Snake AI using Reinforcement Learning

The main objective of this project is to train an Agent to achieve the best possible score in the Snake game :

without knowing any strategy, but only being rewarded when eating apple, and punished when colliding the walls or itself
discovering its environment at the First Person (there is no map provided)

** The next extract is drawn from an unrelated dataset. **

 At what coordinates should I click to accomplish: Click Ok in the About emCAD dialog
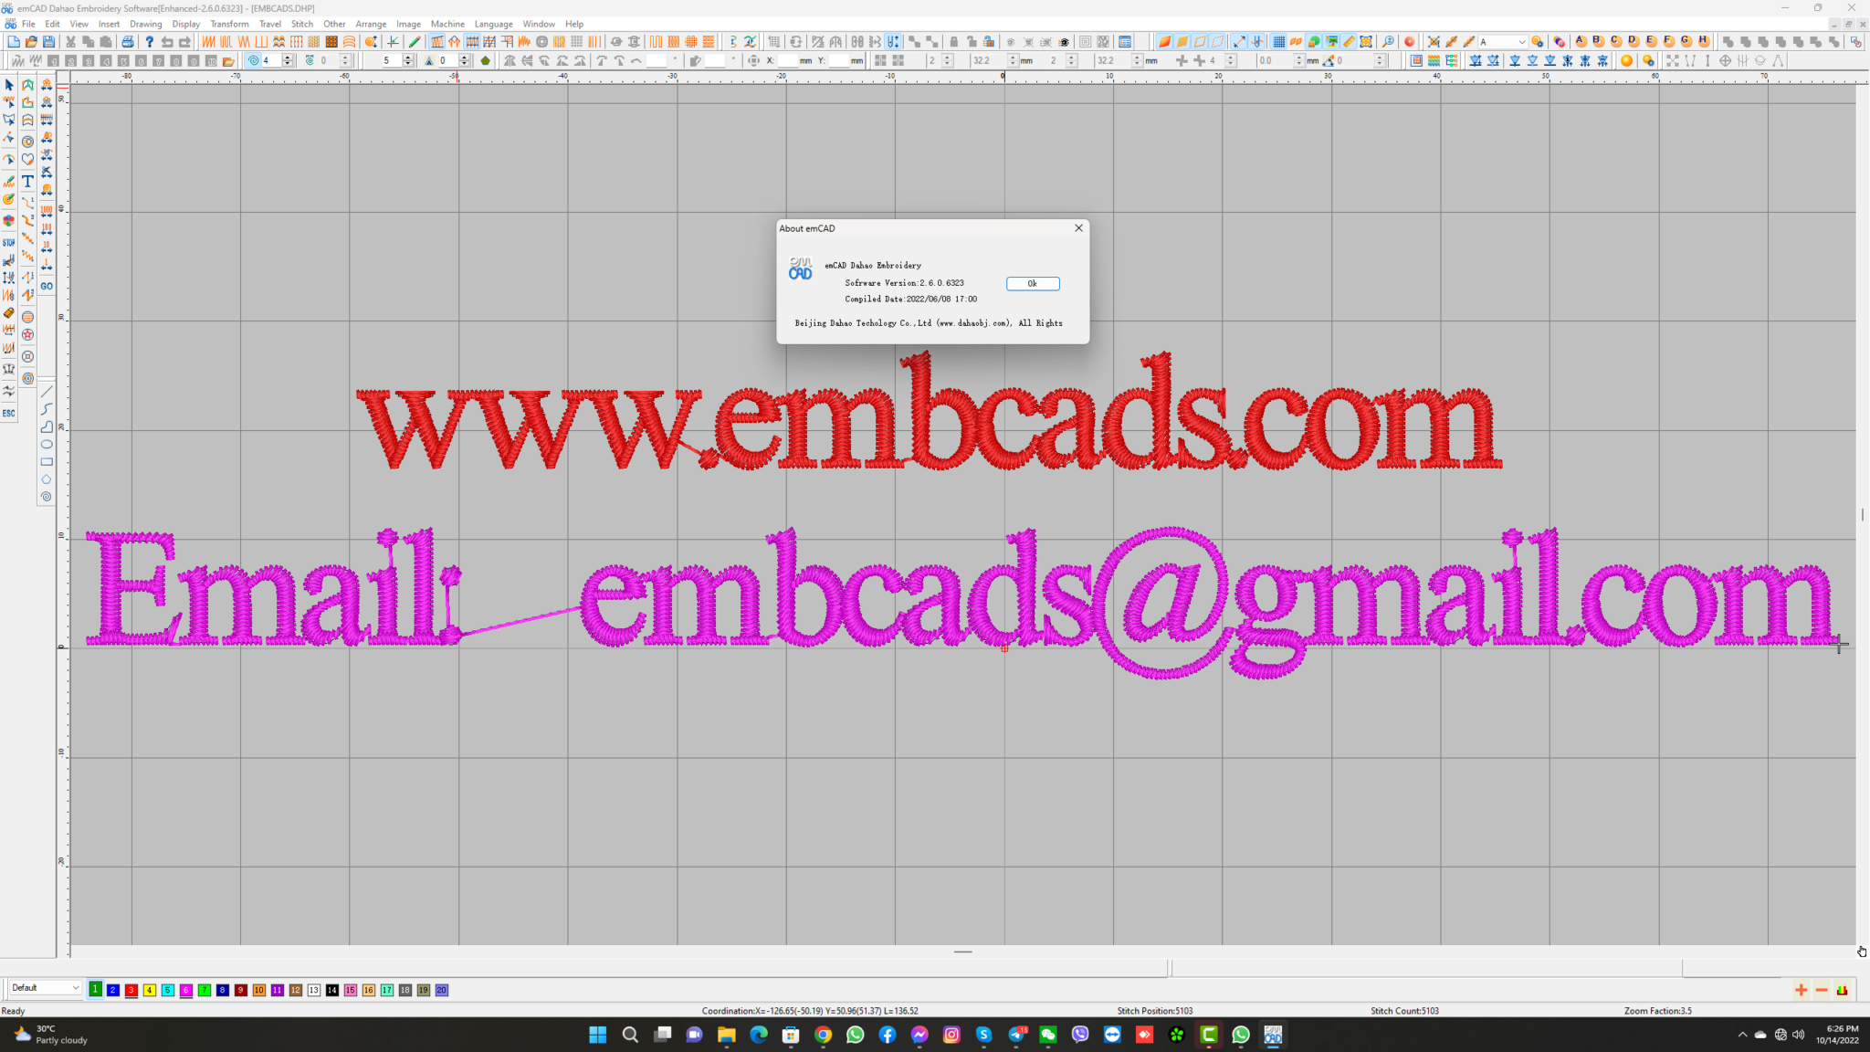pyautogui.click(x=1033, y=284)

The Agent is trained using a Reinforcement Learning technique called “Deep Q-network” (DQN), a Q-Learning variant based on a neural network. The aim of DQN is to estimate the Q function with NN, when the state is becoming too huge for basic Q-Learning.

screencast

description

the input of the NN consists in the encoded game environment, from the Snake point of view :

the wall distance in Front Left and Right directions
the body distance in Front Left, Right and 4 diagonals directions
the apple location (angle)

the ouput consists in one of the 3 possible actions : FORWARD, LEFT, RIGHT

the hidden layer of NN is currently 256

training

current best results are achieved with :

a game board of 12x12
gamma (discount rate) of 0.9
replay batch of 1000
learning rate 0.001
and epsilon decay of 0.001 (for exploration/exploitation probability)

results

the Agent trained on 12x12 can also play on lower or hgher dimensions because of the normalized inputs
currently has a mean score of 35 (best is 47 so far).

source code

https://github.com/gpicavet/snake_ai